Mas são diferentes, adverte Dantas, os caminhos do sucesso de Lula e Dilma. "Ele não era afetado por críticas porque tinha enorme carisma. Ela, que não o tem, vale-se da força da racionalidade. Uma racionalidade de quem vai vendo os erros e consertando." Encaixa com a percepção externa. Para a New Yorker, a presidente "tem-se mostrado muito mais intolerante com a corrupção do que presidentes do passado". No mesmo tom, a Newsweek a brindou, na semana em que ela estreou na Assembleia Geral da ONU, com um perfil e um conselho na capa: "Não mexam com Dilma".
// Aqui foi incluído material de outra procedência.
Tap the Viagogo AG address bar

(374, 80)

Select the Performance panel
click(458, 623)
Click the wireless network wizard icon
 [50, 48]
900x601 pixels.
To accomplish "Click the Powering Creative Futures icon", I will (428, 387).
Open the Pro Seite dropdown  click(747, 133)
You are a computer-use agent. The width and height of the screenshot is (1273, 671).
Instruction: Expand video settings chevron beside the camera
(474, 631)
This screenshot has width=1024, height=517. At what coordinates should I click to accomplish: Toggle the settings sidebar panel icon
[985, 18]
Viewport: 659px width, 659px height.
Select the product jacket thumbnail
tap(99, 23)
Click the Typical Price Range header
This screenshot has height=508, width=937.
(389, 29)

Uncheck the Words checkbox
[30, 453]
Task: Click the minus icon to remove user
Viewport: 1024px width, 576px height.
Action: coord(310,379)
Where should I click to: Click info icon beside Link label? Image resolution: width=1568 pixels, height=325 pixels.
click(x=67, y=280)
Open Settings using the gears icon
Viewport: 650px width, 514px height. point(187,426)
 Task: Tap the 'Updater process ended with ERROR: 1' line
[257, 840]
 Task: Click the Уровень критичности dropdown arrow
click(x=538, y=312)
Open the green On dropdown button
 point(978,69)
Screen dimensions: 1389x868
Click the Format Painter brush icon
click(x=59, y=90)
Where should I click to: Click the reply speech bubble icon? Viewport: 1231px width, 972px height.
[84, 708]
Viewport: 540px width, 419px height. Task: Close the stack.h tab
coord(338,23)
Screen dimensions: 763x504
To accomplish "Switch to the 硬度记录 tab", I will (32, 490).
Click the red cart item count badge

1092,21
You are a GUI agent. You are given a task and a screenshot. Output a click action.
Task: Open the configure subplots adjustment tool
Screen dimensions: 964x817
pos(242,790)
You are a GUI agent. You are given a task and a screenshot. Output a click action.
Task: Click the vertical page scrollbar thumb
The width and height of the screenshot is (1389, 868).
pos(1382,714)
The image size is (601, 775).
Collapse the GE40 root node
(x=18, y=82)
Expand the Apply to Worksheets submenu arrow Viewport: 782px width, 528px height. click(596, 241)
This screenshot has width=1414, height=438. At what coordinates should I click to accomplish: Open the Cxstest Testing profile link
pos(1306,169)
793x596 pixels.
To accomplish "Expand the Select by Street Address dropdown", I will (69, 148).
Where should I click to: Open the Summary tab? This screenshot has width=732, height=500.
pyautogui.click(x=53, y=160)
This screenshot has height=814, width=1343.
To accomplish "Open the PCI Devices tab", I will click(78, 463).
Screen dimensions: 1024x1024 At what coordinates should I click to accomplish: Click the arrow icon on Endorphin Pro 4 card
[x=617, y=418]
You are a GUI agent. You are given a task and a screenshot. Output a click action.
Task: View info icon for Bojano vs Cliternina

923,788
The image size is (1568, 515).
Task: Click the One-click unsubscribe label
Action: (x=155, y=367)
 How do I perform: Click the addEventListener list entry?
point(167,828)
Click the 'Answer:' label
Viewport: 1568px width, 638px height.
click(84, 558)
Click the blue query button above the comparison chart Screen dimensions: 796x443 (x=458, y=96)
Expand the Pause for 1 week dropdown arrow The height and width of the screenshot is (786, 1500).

Cobranças. Não que a imprensa estrangeira não faça cobranças - mas elas , até o momento, são breves e cautelosas. O jornal The Financial Times, por exemplo, completou um elogio ao sucesso econômico do Brasil, em agosto, afirmando que a presidente "precisa declarar guerra à excessiva burocracia que alimenta a corrupção". E a Economist sugeriu, há dez dias, que Dilma "poderia dar-se o luxo de ser mais radical" na sua faxina.
Um raro momento de atrito ocorreu em agosto, quando a mesma Economist opinou que os escândalos estavam "criando fissuras em sua precária coalizão". Dilma não esperou para dar o troco. Já no dia seguinte considerou "um ótimo sinal" as revistas estrangeiras se mostrarem preocupadas com o Brasil.
Pragmatismo. São variadas as explicações para o êxito da presidente em pairar acima dos malfeitos ministeriais, sem ser por eles arrastada. "O grande motivo para a imagem de corrupção não pegar nela é, como sempre, a economia", resume o sociólogo Rudá Ricci, diretor do Instituto Cultiva e professor da PUC de Minas Gerais.
A população é pragmática, diz ele. Não vai criticar um governo "que lhe garante os atuais níveis de emprego e ascensão social". É um fenômeno que se repete ao longo da história: "Em todos os países onde ocorreram esses períodos de ascensão e inclusão social, a população se tornou conservadora e pragmática".
Mas consolida o cenário favorável à presidente, segundo Ricci, o fato de que para muitos brasileiros a corrupção em altos escalões é parte da paisagem. Ele menciona, a propósito, uma pesquisa do Ibope, cerca de um ano atrás, segundo a qual 65% da população convive pacificamente com irregularidades na vida pública. "Na pesquisa, 75% revelaram que, se estivessem no governo, admitiriam cometer algum tipo de ato ilícito", diz Ricci.
Amaury de Souza acrescenta, às virtudes presidenciais, a força da propaganda oficial. "No Brasil de hoje é fácil passar à opinião pública a ideia de que a governante não está envolvida, que ela é vítima, e não cúmplice. Não é à toa que o Planalto gasta uma fortuna em comunicação, ou que fatos graves sejam chamados apenas de malfeitos." De acordo com ele, "um malfeito se corrige demitindo o ministro, sem se questionar o modelo nem processar o demitido".
Mas Rudá Ricci entende que as atuais vantagens da presidente podem ter prazo de validade - e cita, para tanto, a própria New Yorker. É que ela ouviu também, na reportagem, o ex-presidente Fernando Henrique Cardoso, que se mostrou compreensivo com as dificuldades da presidente para levar adiante a "faxina". "Não sei se ela sabe o quanto é difícil fazer essa limpeza", comentou FHC. "Lula aconselhou-a a não ir tão rápido. Na verdade, talvez ele tenha razão."
"O que FHC disse é que há uma ruptura entre a voz das ruas, que lhe garante popularidade, e os acordos políticos, que garantem governabilidade", pondera o sociólogo mineiro. Sua avaliação é que, não tendo o poder de Lula para controlar as forças políticas, nem um interlocutor de peso - pois tanto Ideli Salvatti quanto o secretário-geral Gilberto Carvalho são estranhos a tal papel - Dilma pode enfrentar sérios obstáculos num quadro econômico futuro não tão calmo quanto o de agora. Um dos cenários possíveis, para ele: "No limite, ela pode manter a popularidade mas resvalar para o terreno da desinstitucionalização".